Hans Arp's definition of art as a naturally growing organism, as a spiritual fruit of man, seems to fit Rini Hurkmans' organic sculptures quite well. At first sight, part of her forms resembles Arp's bulbaceous, biomorphic art, but where Arp wants his sculpture to be as natural as any living organism, Rini Hurkmans' spiritual fruits are growing on different soil. Her forms are meant to be mental vehicles, rather than a homage to the naturalness of art or to art as an autonomous object in the world.

Rini Hurkmans: 'I have a love-hate relationship to art as an object. I need the object, but I am more interested in the experience of it than in the object itself. But I need the object to make that experience possible.'

For Hurkmans the reality of an object is no more than the sum of the experiences that people have from that object. In other words, Hurkmans is more interested in the way the object is interiorised in one's mind, than in its three dimensional existence. Perhaps that is why Hurkmans uses photography as a medium in its own right. Though she gives the title Simulacrum to, among others, the photo piece in the Holly Solomon Gallery, it is not to accentuate the photograph as a derivative, but, more in the Baudrillard sense, that it is the simulacrum itself that counts, and not the reality this simulacrum is referring to. Isn't our experience in fact also a derivative of the reality surrounding us, and isn't it our mind, our perception of reality, that ultimately creates the condition of our existence?

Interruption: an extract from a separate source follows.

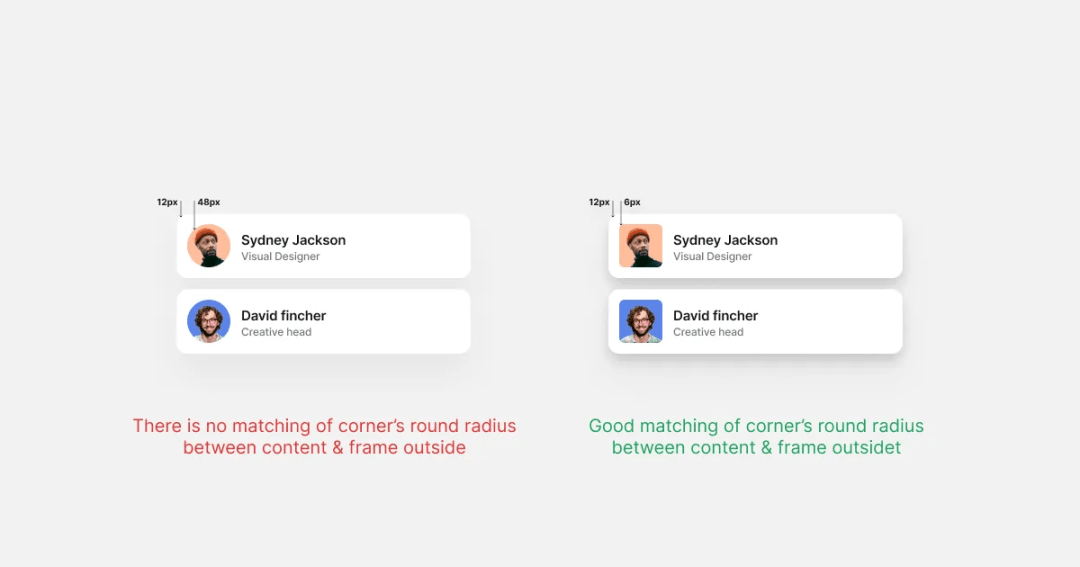Click the red no matching caption
The height and width of the screenshot is (567, 1080).
[324, 436]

What exactly do we see in the three installations depicted in this book? What are the ingredients directing our experience?

The basic form is always a dualistic one: an open structure - referring to domestic interiors, like tables, chairs and cupboards - which supports the biomorphic forms mentioned above: styrofoam forms lying passively, sometimes covered by lead bandage. The lack of colour, the intangible forms and the sterile iron structures add to a sense of melancholy.

They remind me of Francis Bacon's poignant paintings, where human figures, mostly deformed, are set in an architectural structure. But in Hurkmans' work Bacon is completely stripped bare from all human character.

Here the first stanza of Paul Auster's poem Interior comes to mind:

Grappled flesh
of the fully other and one.
And each thing here, as if it were the last thing
to be said: the sound of a word
married to death, and the life
that is this force in me
to disappear.

Melancholy, but at times also aggression, like the alarming cocoons in the film The Invasion of the Body Snatchers. These forms look like embryos which are not yet fully-grown, although they are already quite big . What kind of monsters will they grow into?

Melancholy, as the impossibility to express the unspeakable, is surely an important theme in Hurkmans' work. The organic forms are reflecting our innermost dreams, fears, longings, the part in us that has not been given the opportunity to develop itself fully. Controlled Passion, is a title of one of Hurkmans' earliest pieces. The supporting structures are defining the context of the supported objects. They provide them with a place where they can linger, but the structures, at the same time, seem to restrain their expansive possibilities. Furthermore, the curtains hinder our physical approach to the sculptures, as, for instance, in the installation in Almere. They are so close and yet so unreachable. The sensibilities of the beholder are also tested.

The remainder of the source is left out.